*The problem*
Reproduce the passage of the commentary on denying surgery to smokers word for word, from "Smokers receive little" up to and including "performed on smokers.".

*Selected extract*

Smokers receive little sympathy for their habit and its consequences. Some of that is warranted, as I’ve told both of my brothers who smoke. It’s a stupid habit that’s known to cause serious health problems. Who in their right mind would start today, knowing what we know. But there are no apparent bounds to human stupidity, so smoking survives¹. That informs the public debate, but should not dictate it. It does, though, an it will increase if we move to a single-payer health care system. Are we immune to liberty-despising lunacy like this?
Smokers who refuse to give up the habit should be denied some types of surgery, a respiratory expert says.
Matthew Peters said denying smokers joint replacement surgery, breast reconstructions and some other types of elective surgery was justified because the operations were more risky and costly when performed on smokers.
“In healthcare systems with finite resources, preferring non-smokers over smokers for a limited number of procedures will deliver greater clinical benefit to individuals and the community,” Associate Professor Peters said in the latest issue of the British Medical Journal.
“To fail to implement such a clinical judgment would be to sacrifice sensible clinical judgment for the sake of a non-discriminatory principle.”
To be fair, in the context of a silly idea, it has its logic. But the rules must be convoluted to get there.
To Mr. Peters, greater clinical benefit to individuals results from denying procedures to smokers. I’m quite certain that the smokers will not derive greater clinical benefit. What Mr. Peters really means is the community. There is no individual in single-payer health care, just a utilitarian cost-benefit analysis where the parameters are set by an outside party. Perhaps the smoker values hip replacement surgery enough to pay for it himself, where the non-smoker will only have it done because it’s paid for by the government. There are only two people who can make that decision, and the bureaucrat isn’t one of them.
In a private market, the smoker would pay the added insurance expense for his habit, and would weigh the risk decision with his physician. All people are not alike, so it’s feasible that smoker X will have a different risk than smoker Y. Again, who is better qualified to make that individual decision, based on relevant facts, the doctor or the bureaucrat?
“Therefore, so long as everything is done to help patients stop smoking, it is both responsible and ethical to implement a policy that those unwilling or unable to stop should have low priority for, or be excluded from, certain elective surgical procedures,” he said.
I have no interest in seeing this in America. I don’t smoke, I don’t drink, and I’m a vegan. According to the standards of a bureaucrat, I probably come out alright, unless a bureaucrat deems insufficient milk intake a danger to bone health, for example. Then, like everyone else in America who isn’t perfect, I’m screwed. Should I be sent for dairy re-education to make sure my bones don’t become brittle? Extreme, yes. Impossible, no. “So long as everything is done to help patients stop …” and “those unwilling or unable to stop” are the clues.

[Stored records]

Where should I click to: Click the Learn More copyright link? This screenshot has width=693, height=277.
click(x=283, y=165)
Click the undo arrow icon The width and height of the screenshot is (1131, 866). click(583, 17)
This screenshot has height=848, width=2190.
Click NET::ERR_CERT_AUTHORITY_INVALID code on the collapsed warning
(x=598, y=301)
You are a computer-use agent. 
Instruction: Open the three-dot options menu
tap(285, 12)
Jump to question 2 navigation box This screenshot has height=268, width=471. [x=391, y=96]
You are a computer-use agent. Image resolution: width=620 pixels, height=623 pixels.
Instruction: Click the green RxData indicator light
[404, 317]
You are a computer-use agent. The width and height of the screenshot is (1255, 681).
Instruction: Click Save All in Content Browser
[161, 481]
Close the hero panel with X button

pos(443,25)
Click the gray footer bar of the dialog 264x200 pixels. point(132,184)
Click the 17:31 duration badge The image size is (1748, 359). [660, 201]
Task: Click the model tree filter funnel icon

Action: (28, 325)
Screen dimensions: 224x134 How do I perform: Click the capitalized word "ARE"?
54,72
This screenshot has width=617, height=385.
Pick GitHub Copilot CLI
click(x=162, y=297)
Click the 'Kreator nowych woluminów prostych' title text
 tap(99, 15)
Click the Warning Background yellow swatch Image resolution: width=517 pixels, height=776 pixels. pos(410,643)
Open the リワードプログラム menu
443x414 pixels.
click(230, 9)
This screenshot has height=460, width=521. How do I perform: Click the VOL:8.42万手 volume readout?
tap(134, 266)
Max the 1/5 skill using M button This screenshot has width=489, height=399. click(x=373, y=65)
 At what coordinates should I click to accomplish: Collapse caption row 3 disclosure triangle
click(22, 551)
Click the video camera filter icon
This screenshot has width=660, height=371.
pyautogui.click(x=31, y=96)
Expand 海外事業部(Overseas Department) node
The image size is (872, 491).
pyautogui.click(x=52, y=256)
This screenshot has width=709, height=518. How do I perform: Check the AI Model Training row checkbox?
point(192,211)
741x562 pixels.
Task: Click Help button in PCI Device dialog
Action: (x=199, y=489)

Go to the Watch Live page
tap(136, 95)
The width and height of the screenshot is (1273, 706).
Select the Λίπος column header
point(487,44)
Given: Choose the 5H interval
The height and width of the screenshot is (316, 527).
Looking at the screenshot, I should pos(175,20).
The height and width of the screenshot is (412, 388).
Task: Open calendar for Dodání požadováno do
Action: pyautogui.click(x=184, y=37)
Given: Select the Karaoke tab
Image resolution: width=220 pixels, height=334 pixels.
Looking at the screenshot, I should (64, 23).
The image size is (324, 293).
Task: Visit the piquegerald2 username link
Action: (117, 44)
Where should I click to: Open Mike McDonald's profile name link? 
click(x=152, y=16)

*Response box*
Smokers receive little sympathy for their habit and its consequences. Some of that is warranted, as I’ve told both of my brothers who smoke. It’s a stupid habit that’s known to cause serious health problems. Who in their right mind would start today, knowing what we know. But there are no apparent bounds to human stupidity, so smoking survives¹. That informs the public debate, but should not dictate it. It does, though, an it will increase if we move to a single-payer health care system. Are we immune to liberty-despising lunacy like this?
Smokers who refuse to give up the habit should be denied some types of surgery, a respiratory expert says.
Matthew Peters said denying smokers joint replacement surgery, breast reconstructions and some other types of elective surgery was justified because the operations were more risky and costly when performed on smokers.